Virtual Machine Scale Set has reached its limit of 10 models that may be referenced by one or more VMs belonging to the Virtual Machine Scale Set.

We have an issue that has come up several times where we have a large scalesets (>200 nodes) that have been running for a long time.

Exception while executing function: Functions.timer_workers Result: Failure
Exception: HttpResponseError: (BadRequest) Virtual Machine Scale Set '90d75d56-754b-4336-86e0-fa911580a524' has reached its limit of 10 models that may be referenced by one or more VMs belonging to the Virtual Machine Scale Set. Upgrade the VMs to the latest model of the Virtual Machine Scale Set before trying again.
Code: BadRequest
Message: Virtual Machine Scale Set '90d75d56-754b-4336-86e0-fa911580a524' has reached its limit of 10 models that may be referenced by one or more VMs belonging to the Virtual Machine Scale Set. Upgrade the VMs to the latest model of the Virtual Machine Scale Set before trying again.
Stack:   File "/azure-functions-host/workers/python/3.8/LINUX/X64/azure_functions_worker/dispatcher.py", line 406, in _handle__invocation_request
    call_result = await self._loop.run_in_executor(
  File "/usr/local/lib/python3.8/concurrent/futures/thread.py", line 57, in run
    result = self.fn(*self.args, **self.kwargs)
  File "/azure-functions-host/workers/python/3.8/LINUX/X64/azure_functions_worker/dispatcher.py", line 648, in _run_sync_func
    return ExtensionManager.get_sync_invocation_wrapper(context,
  File "/azure-functions-host/workers/python/3.8/LINUX/X64/azure_functions_worker/extension.py", line 215, in _raw_invocation_wrapper
    result = function(**args)
  File "/home/site/wwwroot/timer_workers/__init__.py", line 63, in main
    process_scaleset(scaleset)
  File "/home/site/wwwroot/timer_workers/__init__.py", line 21, in process_scaleset
    scaleset.update_configs()
  File "/home/site/wwwroot/onefuzzlib/workers/scalesets.py", line 901, in update_configs
    update_extensions(self.scaleset_id, extensions)
  File "/home/site/wwwroot/onefuzzlib/azure/creds.py", line 245, in decorated
    return func(*args, **kwargs)
  File "/home/site/wwwroot/onefuzzlib/azure/vmss.py", line 305, in update_extensions
    compute_client.virtual_machine_scale_sets.begin_update(
  File "/home/site/wwwroot/.python_packages/lib/site-packages/azure/core/tracing/decorator.py", line 83, in wrapper_use_tracer
    return func(*args, **kwargs)
  File "/home/site/wwwroot/.python_packages/lib/site-packages/azure/mgmt/compute/v2021_07_01/operations/_virtual_machine_scale_sets_operations.py", line 1238, in begin_update
    raw_result = self._update_initial(
  File "/home/site/wwwroot/.python_packages/lib/site-packages/azure/mgmt/compute/v2021_07_01/operations/_virtual_machine_scale_sets_operations.py", line 1187, in _update_initial
    raise HttpResponseError(response=response, error_format=ARMErrorFormat)
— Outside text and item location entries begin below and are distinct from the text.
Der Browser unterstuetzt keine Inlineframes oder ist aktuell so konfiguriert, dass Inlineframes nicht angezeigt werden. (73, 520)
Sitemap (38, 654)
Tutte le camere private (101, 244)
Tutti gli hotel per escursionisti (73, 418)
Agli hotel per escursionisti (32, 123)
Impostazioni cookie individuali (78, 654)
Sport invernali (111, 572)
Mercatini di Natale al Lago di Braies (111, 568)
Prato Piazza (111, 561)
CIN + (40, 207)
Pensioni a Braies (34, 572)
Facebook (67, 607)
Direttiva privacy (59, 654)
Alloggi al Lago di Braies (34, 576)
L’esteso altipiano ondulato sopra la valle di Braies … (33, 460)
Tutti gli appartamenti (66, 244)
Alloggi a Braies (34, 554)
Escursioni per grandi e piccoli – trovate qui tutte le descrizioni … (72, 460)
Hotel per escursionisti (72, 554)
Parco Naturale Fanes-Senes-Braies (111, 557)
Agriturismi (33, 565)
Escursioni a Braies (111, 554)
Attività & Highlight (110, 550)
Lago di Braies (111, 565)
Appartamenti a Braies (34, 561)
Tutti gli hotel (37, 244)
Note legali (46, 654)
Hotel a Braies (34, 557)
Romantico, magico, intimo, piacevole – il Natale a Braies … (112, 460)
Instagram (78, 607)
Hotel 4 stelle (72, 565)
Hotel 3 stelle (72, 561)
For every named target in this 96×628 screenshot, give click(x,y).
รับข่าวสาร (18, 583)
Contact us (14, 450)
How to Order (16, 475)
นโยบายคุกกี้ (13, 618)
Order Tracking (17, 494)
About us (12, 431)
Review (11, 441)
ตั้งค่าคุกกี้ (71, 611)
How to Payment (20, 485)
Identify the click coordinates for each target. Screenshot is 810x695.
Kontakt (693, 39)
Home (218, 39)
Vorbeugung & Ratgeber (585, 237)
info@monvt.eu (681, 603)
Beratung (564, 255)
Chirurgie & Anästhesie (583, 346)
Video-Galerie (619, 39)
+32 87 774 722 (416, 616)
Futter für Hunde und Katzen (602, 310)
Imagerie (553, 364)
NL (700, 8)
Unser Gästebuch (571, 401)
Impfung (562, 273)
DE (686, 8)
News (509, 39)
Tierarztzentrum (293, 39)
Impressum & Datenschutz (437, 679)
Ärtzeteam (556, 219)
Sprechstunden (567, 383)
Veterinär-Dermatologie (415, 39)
In short, there are several models running across the scaleset. When timer_workers tries to sync/upgrade/update scalesets, it hits this exception and fails. In the past (before autoscaling), this would happen as VMSS nodes would update asynchronously over time after finishing work. Now nodes are spun up when new work is taken on and destroyed afterward. This doesn't solve the issue either. If ten different jobs start over the course of a week, and we've had ten separate version updates to a single VMSS, then each set of nodes that's spun up for each job will be a different version.

Ultimately, the main issue with this exception is that it prevents timer_workers from running completely, and thus, prevents other scalestet node updates/upgrades/etc.

When we've encountered this in the past, we've had to kill the scaleset entirely. We thought autoscaling would properly avoid the issue (nodes would spin up and down enough and never have more than 10 models running), but it obviously hasn't.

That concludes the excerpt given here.